--- begin Dataset ---

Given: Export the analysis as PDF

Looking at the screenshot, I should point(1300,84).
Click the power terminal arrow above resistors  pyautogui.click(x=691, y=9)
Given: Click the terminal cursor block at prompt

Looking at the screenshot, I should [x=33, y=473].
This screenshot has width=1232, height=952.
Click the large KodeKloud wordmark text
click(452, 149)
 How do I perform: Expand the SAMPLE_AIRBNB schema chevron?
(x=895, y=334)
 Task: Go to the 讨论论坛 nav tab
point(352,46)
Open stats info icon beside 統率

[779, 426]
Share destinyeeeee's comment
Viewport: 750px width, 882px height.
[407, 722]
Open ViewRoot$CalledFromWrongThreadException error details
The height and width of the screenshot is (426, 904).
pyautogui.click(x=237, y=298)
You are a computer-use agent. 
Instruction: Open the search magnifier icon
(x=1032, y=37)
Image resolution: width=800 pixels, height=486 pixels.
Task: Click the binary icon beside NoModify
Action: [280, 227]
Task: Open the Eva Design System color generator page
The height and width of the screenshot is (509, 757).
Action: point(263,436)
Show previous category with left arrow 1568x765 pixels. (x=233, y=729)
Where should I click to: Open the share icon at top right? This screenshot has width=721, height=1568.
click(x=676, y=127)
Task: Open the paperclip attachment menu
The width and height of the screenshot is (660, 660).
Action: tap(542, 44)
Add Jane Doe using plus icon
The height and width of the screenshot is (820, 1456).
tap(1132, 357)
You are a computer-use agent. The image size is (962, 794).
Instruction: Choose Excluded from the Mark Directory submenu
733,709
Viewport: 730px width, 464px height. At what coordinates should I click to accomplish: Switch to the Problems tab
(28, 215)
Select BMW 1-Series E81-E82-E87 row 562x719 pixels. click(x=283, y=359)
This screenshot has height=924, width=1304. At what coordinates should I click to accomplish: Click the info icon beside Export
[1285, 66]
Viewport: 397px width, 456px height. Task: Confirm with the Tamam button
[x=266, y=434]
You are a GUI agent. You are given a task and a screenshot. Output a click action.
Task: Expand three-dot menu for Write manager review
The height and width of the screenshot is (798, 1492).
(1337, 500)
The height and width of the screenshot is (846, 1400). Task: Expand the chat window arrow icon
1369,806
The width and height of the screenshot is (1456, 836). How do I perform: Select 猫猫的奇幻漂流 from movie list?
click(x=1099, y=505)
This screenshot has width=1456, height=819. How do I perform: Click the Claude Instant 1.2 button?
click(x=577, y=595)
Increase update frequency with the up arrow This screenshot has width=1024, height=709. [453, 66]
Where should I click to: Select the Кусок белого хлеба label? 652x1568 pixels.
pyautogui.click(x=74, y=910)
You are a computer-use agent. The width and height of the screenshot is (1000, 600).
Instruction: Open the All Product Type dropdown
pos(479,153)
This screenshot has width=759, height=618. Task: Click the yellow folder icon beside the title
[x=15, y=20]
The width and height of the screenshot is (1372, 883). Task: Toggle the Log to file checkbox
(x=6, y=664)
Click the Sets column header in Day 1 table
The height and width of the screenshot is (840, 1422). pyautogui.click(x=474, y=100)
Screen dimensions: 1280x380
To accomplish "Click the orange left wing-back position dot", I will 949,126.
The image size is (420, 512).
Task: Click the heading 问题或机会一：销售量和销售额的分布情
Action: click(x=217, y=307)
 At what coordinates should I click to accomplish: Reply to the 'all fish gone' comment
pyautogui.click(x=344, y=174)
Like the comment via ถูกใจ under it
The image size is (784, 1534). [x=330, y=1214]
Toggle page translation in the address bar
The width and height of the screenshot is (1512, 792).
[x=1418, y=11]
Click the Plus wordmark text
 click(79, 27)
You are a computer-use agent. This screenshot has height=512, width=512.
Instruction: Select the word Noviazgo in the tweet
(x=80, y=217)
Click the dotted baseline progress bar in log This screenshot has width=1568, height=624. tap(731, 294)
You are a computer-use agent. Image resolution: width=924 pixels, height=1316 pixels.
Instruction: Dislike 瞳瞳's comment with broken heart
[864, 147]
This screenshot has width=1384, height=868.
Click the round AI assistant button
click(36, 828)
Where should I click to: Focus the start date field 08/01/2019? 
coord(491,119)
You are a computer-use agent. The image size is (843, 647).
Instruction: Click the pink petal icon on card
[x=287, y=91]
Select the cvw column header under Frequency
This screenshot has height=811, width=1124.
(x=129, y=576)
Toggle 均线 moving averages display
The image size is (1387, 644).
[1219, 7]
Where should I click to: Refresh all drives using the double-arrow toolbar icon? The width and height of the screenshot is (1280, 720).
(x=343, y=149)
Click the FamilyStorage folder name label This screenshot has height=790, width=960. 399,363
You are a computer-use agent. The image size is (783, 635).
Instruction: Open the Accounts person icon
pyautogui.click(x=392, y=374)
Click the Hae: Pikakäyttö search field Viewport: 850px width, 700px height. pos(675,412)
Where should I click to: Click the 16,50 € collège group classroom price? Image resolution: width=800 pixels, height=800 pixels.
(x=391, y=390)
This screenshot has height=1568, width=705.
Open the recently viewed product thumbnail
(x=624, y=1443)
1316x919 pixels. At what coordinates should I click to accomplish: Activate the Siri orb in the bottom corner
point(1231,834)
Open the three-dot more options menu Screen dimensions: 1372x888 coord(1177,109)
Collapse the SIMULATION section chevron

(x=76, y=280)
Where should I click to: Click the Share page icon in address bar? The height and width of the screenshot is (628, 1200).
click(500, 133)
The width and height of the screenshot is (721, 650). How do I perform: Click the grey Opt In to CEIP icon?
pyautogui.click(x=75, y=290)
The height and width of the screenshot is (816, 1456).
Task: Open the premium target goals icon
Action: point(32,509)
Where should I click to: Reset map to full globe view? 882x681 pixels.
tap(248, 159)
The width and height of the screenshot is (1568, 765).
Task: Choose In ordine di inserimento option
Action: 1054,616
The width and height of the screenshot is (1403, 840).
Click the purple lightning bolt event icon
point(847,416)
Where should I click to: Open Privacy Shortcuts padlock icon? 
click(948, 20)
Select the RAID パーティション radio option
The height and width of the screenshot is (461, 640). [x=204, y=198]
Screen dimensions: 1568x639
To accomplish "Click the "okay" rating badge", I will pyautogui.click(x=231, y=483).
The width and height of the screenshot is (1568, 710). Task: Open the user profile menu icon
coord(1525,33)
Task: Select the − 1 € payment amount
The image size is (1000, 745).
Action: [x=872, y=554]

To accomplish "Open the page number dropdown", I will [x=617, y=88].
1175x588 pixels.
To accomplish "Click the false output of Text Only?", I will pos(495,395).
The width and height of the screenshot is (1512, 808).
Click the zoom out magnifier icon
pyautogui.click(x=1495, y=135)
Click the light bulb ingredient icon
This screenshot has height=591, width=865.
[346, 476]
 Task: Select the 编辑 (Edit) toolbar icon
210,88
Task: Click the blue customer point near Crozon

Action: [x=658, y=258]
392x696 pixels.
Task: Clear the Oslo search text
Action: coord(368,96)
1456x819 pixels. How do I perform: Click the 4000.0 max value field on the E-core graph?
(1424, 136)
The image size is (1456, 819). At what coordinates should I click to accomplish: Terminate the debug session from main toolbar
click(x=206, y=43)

--- end Dataset ---

### Task requirements
Please put each line of the entries above into a Markdown table with the columns Index and Content, numbering the rows in order and omitting blank lines.

### Result below
| Index | Content |
|---|---|
| 1 | Given: Export the analysis as PDF |
| 2 | Looking at the screenshot, I should point(1300,84). |
| 3 | Click the power terminal arrow above resistors  pyautogui.click(x=691, y=9) |
| 4 | Given: Click the terminal cursor block at prompt |
| 5 | Looking at the screenshot, I should [x=33, y=473]. |
| 6 | This screenshot has width=1232, height=952. |
| 7 | Click the large KodeKloud wordmark text |
| 8 | click(452, 149) |
| 9 |  How do I perform: Expand the SAMPLE_AIRBNB schema chevron? |
| 10 | (x=895, y=334) |
| 11 |  Task: Go to the 讨论论坛 nav tab |
| 12 | point(352,46) |
| 13 | Open stats info icon beside 統率 |
| 14 | [779, 426] |
| 15 | Share destinyeeeee's comment |
| 16 | Viewport: 750px width, 882px height. |
| 17 | [407, 722] |
| 18 | Open ViewRoot$CalledFromWrongThreadException error details |
| 19 | The height and width of the screenshot is (426, 904). |
| 20 | pyautogui.click(x=237, y=298) |
| 21 | You are a computer-use agent.  |
| 22 | Instruction: Open the search magnifier icon |
| 23 | (x=1032, y=37) |
| 24 | Image resolution: width=800 pixels, height=486 pixels. |
| 25 | Task: Click the binary icon beside NoModify |
| 26 | Action: [280, 227] |
| 27 | Task: Open the Eva Design System color generator page |
| 28 | The height and width of the screenshot is (509, 757). |
| 29 | Action: point(263,436) |
| 30 | Show previous category with left arrow 1568x765 pixels. (x=233, y=729) |
| 31 | Where should I click to: Open the share icon at top right? This screenshot has width=721, height=1568. |
| 32 | click(x=676, y=127) |
| 33 | Task: Open the paperclip attachment menu |
| 34 | The width and height of the screenshot is (660, 660). |
| 35 | Action: tap(542, 44) |
| 36 | Add Jane Doe using plus icon |
| 37 | The height and width of the screenshot is (820, 1456). |
| 38 | tap(1132, 357) |
| 39 | You are a computer-use agent. The image size is (962, 794). |
| 40 | Instruction: Choose Excluded from the Mark Directory submenu |
| 41 | 733,709 |
| 42 | Viewport: 730px width, 464px height. At what coordinates should I click to accomplish: Switch to the Problems tab |
| 43 | (28, 215) |
| 44 | Select BMW 1-Series E81-E82-E87 row 562x719 pixels. click(x=283, y=359) |
| 45 | This screenshot has height=924, width=1304. At what coordinates should I click to accomplish: Click the info icon beside Export |
| 46 | [1285, 66] |
| 47 | Viewport: 397px width, 456px height. Task: Confirm with the Tamam button |
| 48 | [x=266, y=434] |
| 49 | You are a GUI agent. You are given a task and a screenshot. Output a click action. |
| 50 | Task: Expand three-dot menu for Write manager review |
| 51 | The height and width of the screenshot is (798, 1492). |
| 52 | (1337, 500) |
| 53 | The height and width of the screenshot is (846, 1400). Task: Expand the chat window arrow icon |
| 54 | 1369,806 |
| 55 | The width and height of the screenshot is (1456, 836). How do I perform: Select 猫猫的奇幻漂流 from movie list? |
| 56 | click(x=1099, y=505) |
| 57 | This screenshot has width=1456, height=819. How do I perform: Click the Claude Instant 1.2 button? |
| 58 | click(x=577, y=595) |
| 59 | Increase update frequency with the up arrow This screenshot has width=1024, height=709. [453, 66] |
| 60 | Where should I click to: Select the Кусок белого хлеба label? 652x1568 pixels. |
| 61 | pyautogui.click(x=74, y=910) |
| 62 | You are a computer-use agent. The width and height of the screenshot is (1000, 600). |
| 63 | Instruction: Open the All Product Type dropdown |
| 64 | pos(479,153) |
| 65 | This screenshot has width=759, height=618. Task: Click the yellow folder icon beside the title |
| 66 | [x=15, y=20] |
| 67 | The width and height of the screenshot is (1372, 883). Task: Toggle the Log to file checkbox |
| 68 | (x=6, y=664) |
| 69 | Click the Sets column header in Day 1 table |
| 70 | The height and width of the screenshot is (840, 1422). pyautogui.click(x=474, y=100) |
| 71 | Screen dimensions: 1280x380 |
| 72 | To accomplish "Click the orange left wing-back position dot", I will 949,126. |
| 73 | The image size is (420, 512). |
| 74 | Task: Click the heading 问题或机会一：销售量和销售额的分布情 |
| 75 | Action: click(x=217, y=307) |
| 76 |  At what coordinates should I click to accomplish: Reply to the 'all fish gone' comment |
| 77 | pyautogui.click(x=344, y=174) |
| 78 | Like the comment via ถูกใจ under it |
| 79 | The image size is (784, 1534). [x=330, y=1214] |
| 80 | Toggle page translation in the address bar |
| 81 | The width and height of the screenshot is (1512, 792). |
| 82 | [x=1418, y=11] |
| 83 | Click the Plus wordmark text |
| 84 |  click(79, 27) |
| 85 | You are a computer-use agent. This screenshot has height=512, width=512. |
| 86 | Instruction: Select the word Noviazgo in the tweet |
| 87 | (x=80, y=217) |
| 88 | Click the dotted baseline progress bar in log This screenshot has width=1568, height=624. tap(731, 294) |
| 89 | You are a computer-use agent. Image resolution: width=924 pixels, height=1316 pixels. |
| 90 | Instruction: Dislike 瞳瞳's comment with broken heart |
| 91 | [864, 147] |
| 92 | This screenshot has width=1384, height=868. |
| 93 | Click the round AI assistant button |
| 94 | click(36, 828) |
| 95 | Where should I click to: Focus the start date field 08/01/2019?  |
| 96 | coord(491,119) |
| 97 | You are a computer-use agent. The image size is (843, 647). |
| 98 | Instruction: Click the pink petal icon on card |
| 99 | [x=287, y=91] |
| 100 | Select the cvw column header under Frequency |
| 101 | This screenshot has height=811, width=1124. |
| 102 | (x=129, y=576) |
| 103 | Toggle 均线 moving averages display |
| 104 | The image size is (1387, 644). |
| 105 | [1219, 7] |
| 106 | Where should I click to: Refresh all drives using the double-arrow toolbar icon? The width and height of the screenshot is (1280, 720). |
| 107 | (x=343, y=149) |
| 108 | Click the FamilyStorage folder name label This screenshot has height=790, width=960. 399,363 |
| 109 | You are a computer-use agent. The image size is (783, 635). |
| 110 | Instruction: Open the Accounts person icon |
| 111 | pyautogui.click(x=392, y=374) |
| 112 | Click the Hae: Pikakäyttö search field Viewport: 850px width, 700px height. pos(675,412) |
| 113 | Where should I click to: Click the 16,50 € collège group classroom price? Image resolution: width=800 pixels, height=800 pixels. |
| 114 | (x=391, y=390) |
| 115 | This screenshot has height=1568, width=705. |
| 116 | Open the recently viewed product thumbnail |
| 117 | (x=624, y=1443) |
| 118 | 1316x919 pixels. At what coordinates should I click to accomplish: Activate the Siri orb in the bottom corner |
| 119 | point(1231,834) |
| 120 | Open the three-dot more options menu Screen dimensions: 1372x888 coord(1177,109) |
| 121 | Collapse the SIMULATION section chevron |
| 122 | (x=76, y=280) |
| 123 | Where should I click to: Click the Share page icon in address bar? The height and width of the screenshot is (628, 1200). |
| 124 | click(500, 133) |
| 125 | The width and height of the screenshot is (721, 650). How do I perform: Click the grey Opt In to CEIP icon? |
| 126 | pyautogui.click(x=75, y=290) |
| 127 | The height and width of the screenshot is (816, 1456). |
| 128 | Task: Open the premium target goals icon |
| 129 | Action: point(32,509) |
| 130 | Where should I click to: Reset map to full globe view? 882x681 pixels. |
| 131 | tap(248, 159) |
| 132 | The width and height of the screenshot is (1568, 765). |
| 133 | Task: Choose In ordine di inserimento option |
| 134 | Action: 1054,616 |
| 135 | The width and height of the screenshot is (1403, 840). |
| 136 | Click the purple lightning bolt event icon |
| 137 | point(847,416) |
| 138 | Where should I click to: Open Privacy Shortcuts padlock icon?  |
| 139 | click(948, 20) |
| 140 | Select the RAID パーティション radio option |
| 141 | The height and width of the screenshot is (461, 640). [x=204, y=198] |
| 142 | Screen dimensions: 1568x639 |
| 143 | To accomplish "Click the "okay" rating badge", I will pyautogui.click(x=231, y=483). |
| 144 | The width and height of the screenshot is (1568, 710). Task: Open the user profile menu icon |
| 145 | coord(1525,33) |
| 146 | Task: Select the − 1 € payment amount |
| 147 | The image size is (1000, 745). |
| 148 | Action: [x=872, y=554] |
| 149 | To accomplish "Open the page number dropdown", I will [x=617, y=88]. |
| 150 | 1175x588 pixels. |
| 151 | To accomplish "Click the false output of Text Only?", I will pos(495,395). |
| 152 | The width and height of the screenshot is (1512, 808). |
| 153 | Click the zoom out magnifier icon |
| 154 | pyautogui.click(x=1495, y=135) |
| 155 | Click the light bulb ingredient icon |
| 156 | This screenshot has height=591, width=865. |
| 157 | [346, 476] |
| 158 |  Task: Select the 编辑 (Edit) toolbar icon |
| 159 | 210,88 |
| 160 | Task: Click the blue customer point near Crozon |
| 161 | Action: [x=658, y=258] |
| 162 | 392x696 pixels. |
| 163 | Task: Clear the Oslo search text |
| 164 | Action: coord(368,96) |
| 165 | 1456x819 pixels. How do I perform: Click the 4000.0 max value field on the E-core graph? |
| 166 | (1424, 136) |
| 167 | The image size is (1456, 819). At what coordinates should I click to accomplish: Terminate the debug session from main toolbar |
| 168 | click(x=206, y=43) |